Habeck wäre nicht Habeck, wenn er die ostdeutschen Wahlen nicht mit einer großen Story verbände. Der Rechtspopulismus versuche, „den Osten“ für sich zu beanspruchen – inklusive der friedlichen Revolution, schreibt er in seinem Blog. Um damit die Spaltung des Landes zu zementieren. Wenn es eine Aufgabe gebe, dann die, „dieses Klischee zu brechen“.
Die Grünen wollen das Lagerfeuer sein, an dem sich liberale und weltoffene Leute zusammenfinden gegen die Wut von rechts. Ein warmer Ort für das aufgeklärte Bürgertum. Habeck denkt gerne groß, aber im Kleinen ist das Große manchmal schwierig.

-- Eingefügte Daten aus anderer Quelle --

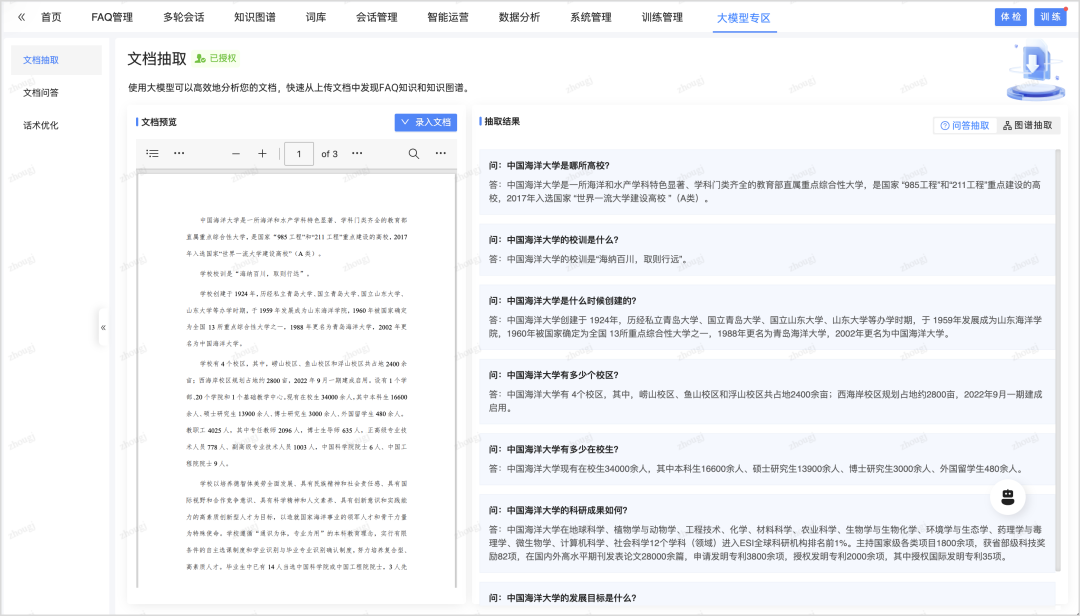Click the page number input field
Viewport: 1080px width, 616px height.
[x=297, y=154]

„Darf ich Ihnen das in die Hand drücken?“ Ursula Nonnemacher, Brille, kinnlanges braunes Haar, wendet sich auf dem Wochenmarkt in Rathenow, Brandenburg lächelnd einer Rentnerin zu, hält ihr einen Flyer hin. Die presst die Lippen zusammen, schüttelt den Kopf. Nonnemacher legt ihr kurz die Hand auf den Arm. „Beiße aber nicht.“ Freundlich bleiben, auch wenn man auf Ablehnung stößt. Nonnemacher hat da Übung. Sie ist seit 1997 bei den Grünen, seit 2009 sitzt sie im Landtag.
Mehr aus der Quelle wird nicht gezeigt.